▶ **ТЕКСТ ДЛЯ ЧТЕНИЯ**
■ ■ ■ ■ ■ ■ ■

Сюжеты · Культура

Творящая часть

28 января — день смерти Бродского

Эльвира Горюхина , Обозреватель «Новой»
28 января — день смерти Бродского
Впервые я начала на уроках читать Бродского в 1988 году. Могла бы и раньше, поскольку перепечатки текстов бродили по рукам. И моих учеников в том числе.
Помню сильное впечатление, которое на меня произвело чтение Бродского Михаилом Козаковым. Он читал стихи поэта в моем доме в Новосибирске в 1975 году. До настоящей, подлинной встречи моих учеников с Бродским было далеко. Но как было — так было.
Никогда не забуду ощущение шока, вызванного первой встречей с Бродским на уроке. Уже это самое первое впечатление напомнило мне импринтинг — так называют в психологии внутреннюю предуготовленность организма к целостному восприятию. Точнее, запечатлению. Казалось, что все, чем мы занимались раньше, было подготовкой встречи с поэтом. Педагогика тут совсем ни при чем. Было что-то, лежащее вне меня и вне наших уроков, что и вызвало такую мощную реакцию на незнакомое.
Дети встретили своего поэта, свою личность, своего человека, сознание которого было столь же напряжено, как их собственное. Они почувствовали, что, во-первых, это напряжение «разрешено». И, во-вторых, оно имеет выход.
«Выход на уровень свободы через стрессовое пограничное состояние. Осознание себя в стихии» (Максим Мальцев, 1988 год).
«Поэт другого времени никогда не мог написать «падаль — свобода от клеток». Мертв, но свободен» (Ролен Нотман, 1988 год).
«Даже когда забываешь стихотворение Бродского, помнишь ритм, даже не ритм, а облик. Облик стиха» (Миша Юданин, 1988 год).
Художественная структура входила в юношескую душу, сохраняя свою чувственную вещественность, вещность. Они действительно помнили, слышали и видели облик стиха. Открывались какие-то другие каналы восприятия поэзии.
А сейчас я расскажу о детях, работы которых перед вами. Тогда они учились в четвертом классе. Им было 10 лет. (По экспериментальной программе они перешагнули через класс.) Я бы никогда не рискнула им читать Бродского. Но однажды…
Они получили задание выучить стихотворение, которое им понравилось.

■ ■ ■ ■ ■ ■ ■

▶ **ФРАГМЕНТ ДАННЫХ**
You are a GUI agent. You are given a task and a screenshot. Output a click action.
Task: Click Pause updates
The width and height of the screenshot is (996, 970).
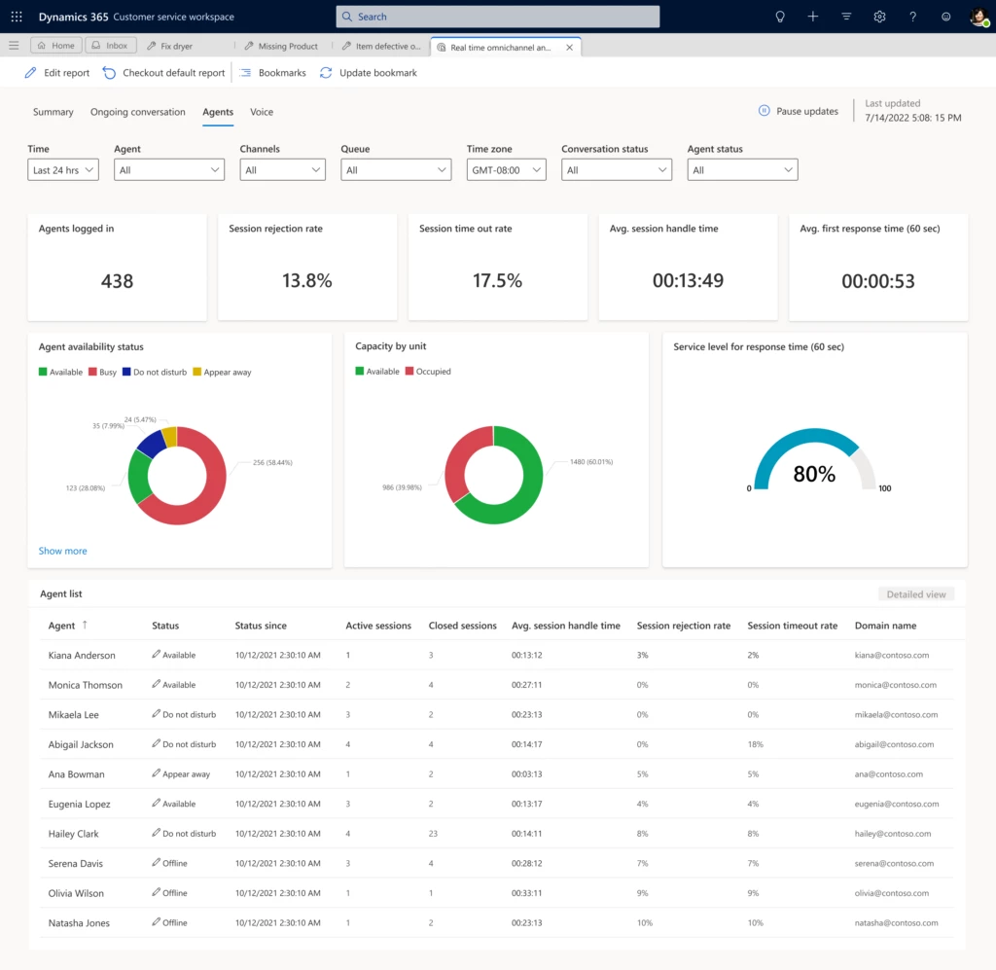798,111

■ ■ ■ ■ ■ ■ ■

▶ **ЗАДАНИЯ**
1 – Перечислите всех учеников, чьи высказывания о Бродском приведены в тексте об уроках с его стихами.
2 – Допишите следующую часть текста об уроках со стихами Бродского, начав сразу после его последнего предложения.

▶ **РЕШЁННЫЕ ЗАДАНИЯ**
1 – Максим Мальцев, Ролен Нотман, Миша Юданин.

2 –
Читали-читали, и выходит Ксения Пестова. Притихшим, но внутренне сильным голосом она начала: «Ты ожил, снилось мне, и уехал в Австралию…» Боже ты мой! Это было сложнейшее стихотворение Бродского «Памяти отца», только что напечатанное в «Литгазете». Она прочла его на одном дыхании, как одно целое предложение. Ощущая смену ритмов внутри слова. Потом позже мы прочтем у Бродского: «… предпочел бы превратиться в пепел сразу». А пока мы еще не можем многого понять, но есть что-то выше нашего понимания. Полезное состояние, кстати. Послышались с места возгласы: «Я тоже такое хочу выучить!», «А где это взять?». Одно мы знали наверное, что никогда не расстанемся с тем, кто написал эти стихи. Следует заметить, что Ксения Пестова училась в школе при консерватории по классу композиции.
Сочетание несочетаемого — бурный водоворот, в который втягивает тебя поэт, и свобода пребывания в стихии слова — вот что влекло нас. Вселенский простор и то, что Бродский потом назовет «сжатием пространства»: камера, чулан, могила…
С тех самых пор мы читали на уроках Бродского. В течение всех семи лет. Пошел восьмой. Кирилл Соколов в сочинении 1996 года написал: «Полжизни с Бродским» — и это правда.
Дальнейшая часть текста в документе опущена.